RAW DATA >>
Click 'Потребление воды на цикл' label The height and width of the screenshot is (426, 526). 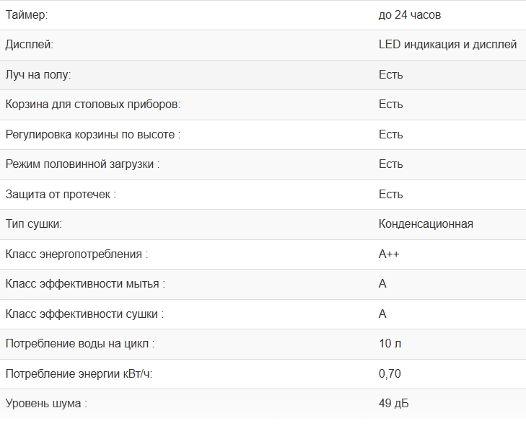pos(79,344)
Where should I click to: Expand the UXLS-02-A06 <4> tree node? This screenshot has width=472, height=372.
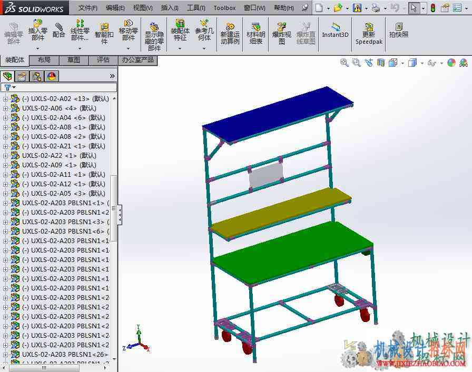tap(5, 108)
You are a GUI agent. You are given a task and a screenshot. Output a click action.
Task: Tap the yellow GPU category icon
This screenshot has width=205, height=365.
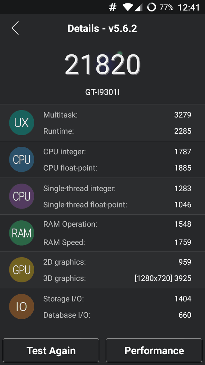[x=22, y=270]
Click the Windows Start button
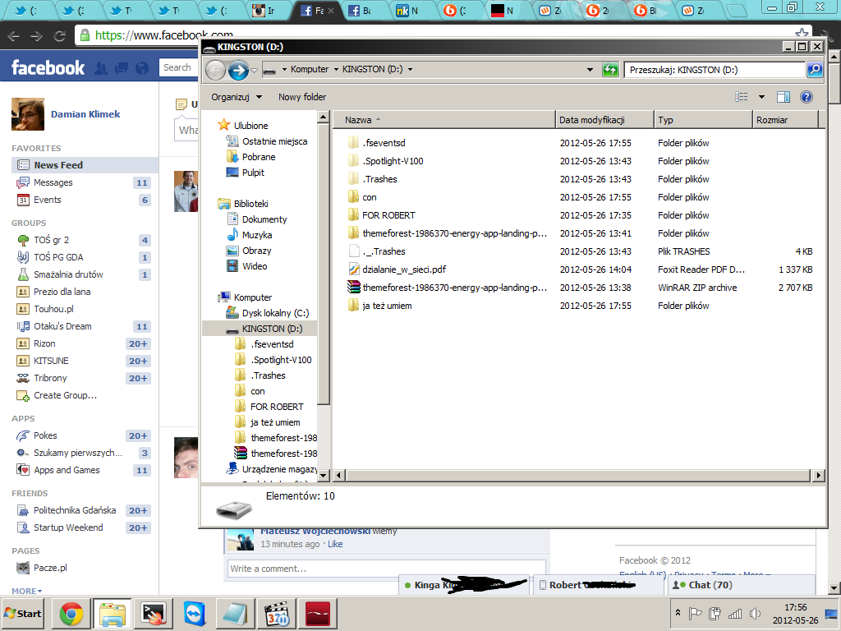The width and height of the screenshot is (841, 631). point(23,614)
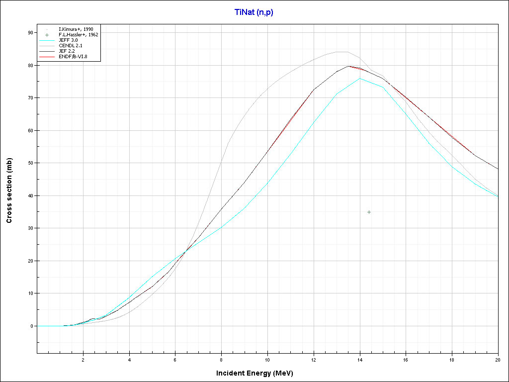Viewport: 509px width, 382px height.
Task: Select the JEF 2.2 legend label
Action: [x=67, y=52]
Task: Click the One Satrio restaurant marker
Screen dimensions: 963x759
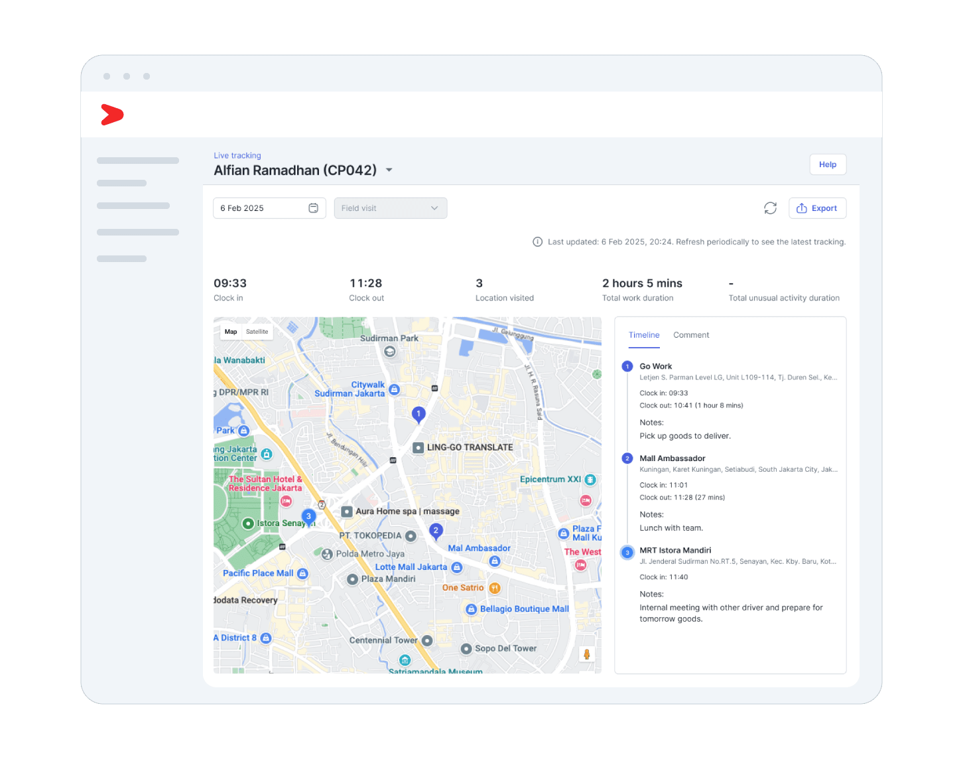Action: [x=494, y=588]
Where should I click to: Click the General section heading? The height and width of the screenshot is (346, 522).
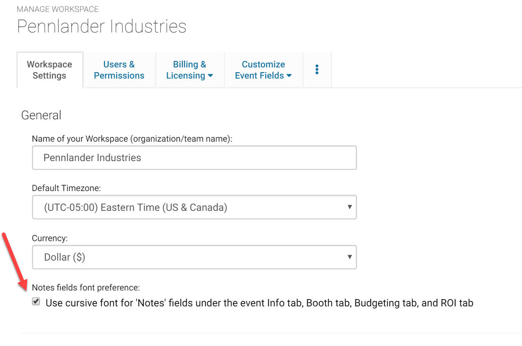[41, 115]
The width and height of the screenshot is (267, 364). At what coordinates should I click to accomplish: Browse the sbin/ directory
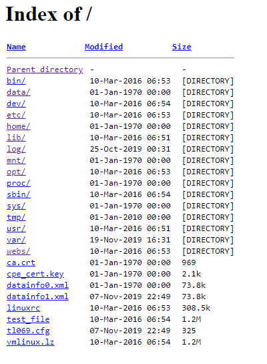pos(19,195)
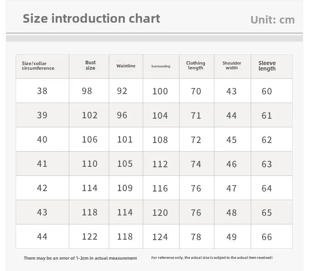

INSTRUCTIONS FOR THE TASK >>
The lines to be extracted begin at the line containing "Click the Windows Start button" and continue through the final line of the material above, both ends included. Reproduce them exactly, without the pictures.

SOLUTION TO THE EXERCISE >>
Click the Windows Start button
The width and height of the screenshot is (841, 631). point(23,614)
Viewport: 509px width, 382px height.
Task: Select the JEF 2.2 legend label
Action: [x=67, y=52]
Task: Click the One Satrio restaurant marker
Screen dimensions: 963x759
Action: [x=494, y=588]
Where should I click to: Click the General section heading? The height and width of the screenshot is (346, 522).
[41, 115]
The width and height of the screenshot is (267, 364). At what coordinates should I click to accomplish: Browse the sbin/ directory
pos(19,195)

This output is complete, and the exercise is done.